* **THINGS TO DO**:
a – Translate this sentence from the text on glass containers into Spanish: "Glass containers are classified according to their resistance to chemical attack, a test executed by heating the glass in contact with water for 30 min at 121 degrees C."
b – The text on glass containers names the glass constituents whose release was measured. List all of them.
c – Answer these questions from the text on glass containers:
(i) For how long and at what temperature is the glass heated in contact with water in the chemical resistance test?
(ii) Which basic solutions showed the higher levels of all the constituents studied?
(iii) In the glucose and citric acid solutions, how much higher was the aluminum level than with pure water?

----- TEXT SHOWN -----

Assuntos
Embalagem de Medicamentos , Vidro/química , Silicatos/química , Química Farmacêutica , Contaminação de Medicamentos , Eletrólitos , Alimentos Formulados , Temperatura Alta , Concentração de Íons de Hidrogênio , Indicadores e Reagentes , Nutrição Parenteral , Soluções Farmacêuticas , Plásticos , Espectrofotometria AtômicaRESUMO
As prescribed by pharmacopoeias, containers should meet certain condition of stability to be used for pharmaceutical products. Glass containers are classified according to their resistance to chemical attack, a test executed by heating the glass in contact with water for 30 min at 121 degrees C. The USP powdered glass test for glass containers was applied to different kinds of glasses used as containers for parenteral formulations. In this experiment not only the released alkalinity was measured but also the release of glass constituents: silicate, borate, sodium, and aluminum, and also the release of some impurities as copper and lead. The USP powdered glass test was also carried out with glass ampoules, clear and amber, in the presence of solution of some inorganic salts, NaCl, KCl, CaCl2, MgCl2, NaHCO3, NaH2PO4, KH2PO4, and sodium gluconate, citric acid and glucose. The results showed that even when releasing very low alkalinity, glasses also released their constituents, in concentration ranges from 8.8 to 33 mg/l for silicate, 0.9 to 6.9 mg/l for borate, 3 to 37 for mg/l for sodium and 0.5 to 2.4 mg/l for aluminum. More expressive results were found, however, for the tests done with solutions instead of pure water. The tests showed that, for most of the solutions, while the measured alkalinity was very low, high levels of the other constituents were found. Basic solutions of bicarbonate and gluconate presented the higher levels of all investigated constituents, confirming the ability of basic solutions to attack and dissolve the glass network. Glucose and citric acid interacted with the glass surface, selectively extracting aluminum, copper, and lead. Whereas silicate, borate and sodium found in these solutions were at levels similar to those found with pure water, the aluminum level was almost 20 times higher. This specific action of citrate and glucose could be related to their metal-complexing ability. The results indicate that even so-called "chemical-resistant glasses," as measured by the hydrolytic resistance test, react with many substances when packaged in contact with them. The hydrolytic resistance test, when used as the sole measure of potential drug-container compatibility, is not reliable.

----- MATERIAL SHOWN -----

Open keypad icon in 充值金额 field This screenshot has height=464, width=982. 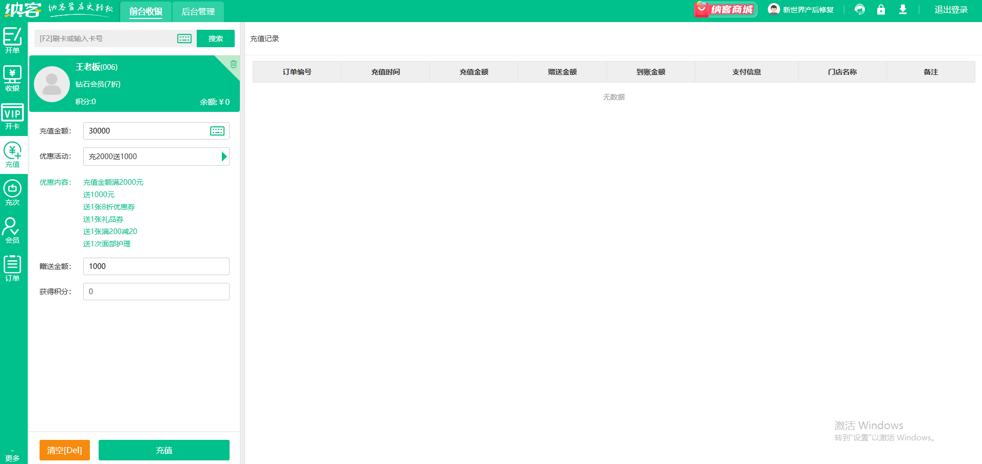pyautogui.click(x=217, y=131)
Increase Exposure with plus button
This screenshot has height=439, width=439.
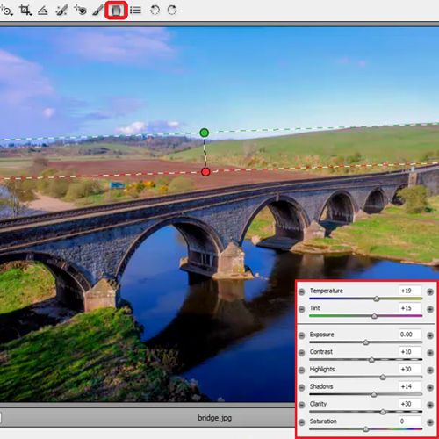click(430, 335)
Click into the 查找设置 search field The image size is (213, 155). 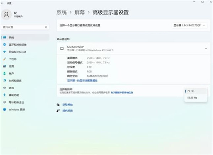[x=22, y=27]
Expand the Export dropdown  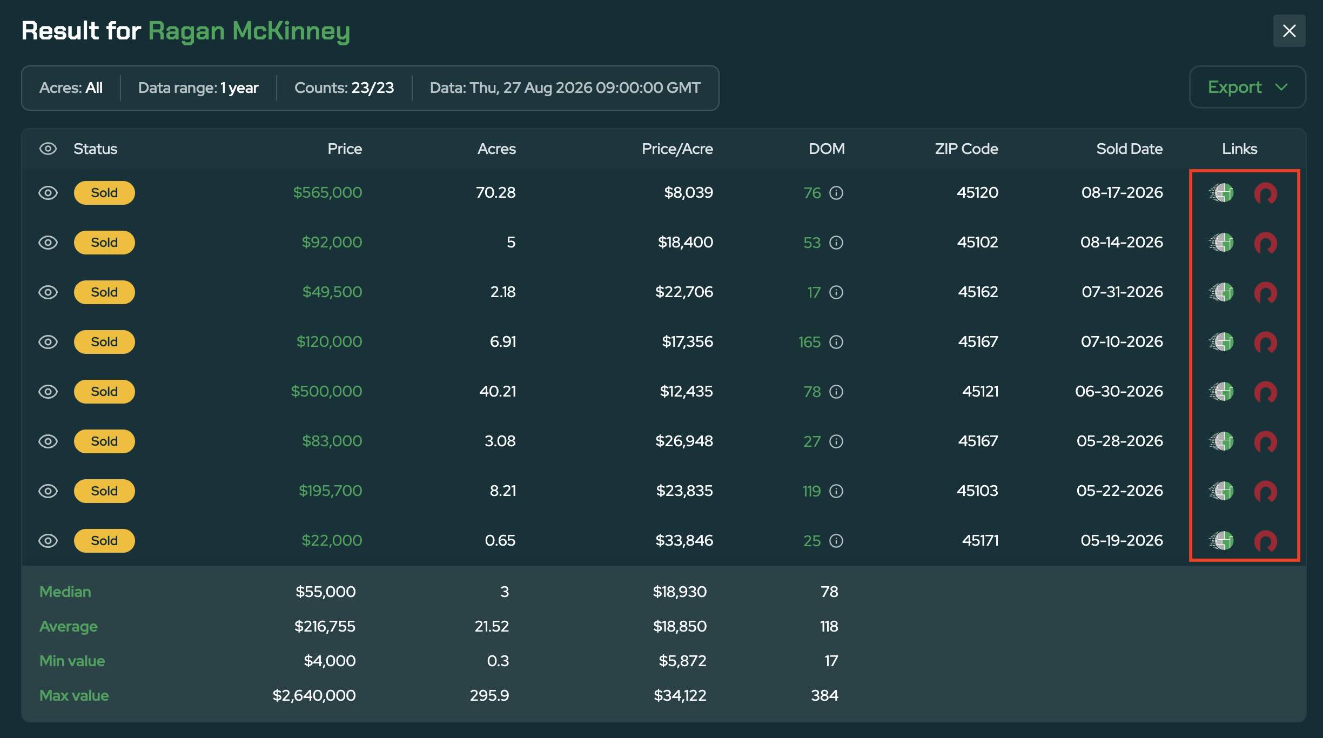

-----

* **EXERCISE RESPONSES**:
a – Los envases de vidrio se clasifican según su resistencia al ataque químico, una prueba que se realiza calentando el vidrio en contacto con agua durante 30 min a 121 grados C.

b – silicate, borate, sodium, aluminum

c –
(i) For 30 min at 121 degrees C.
(ii) The bicarbonate and gluconate solutions.
(iii) Almost 20 times higher.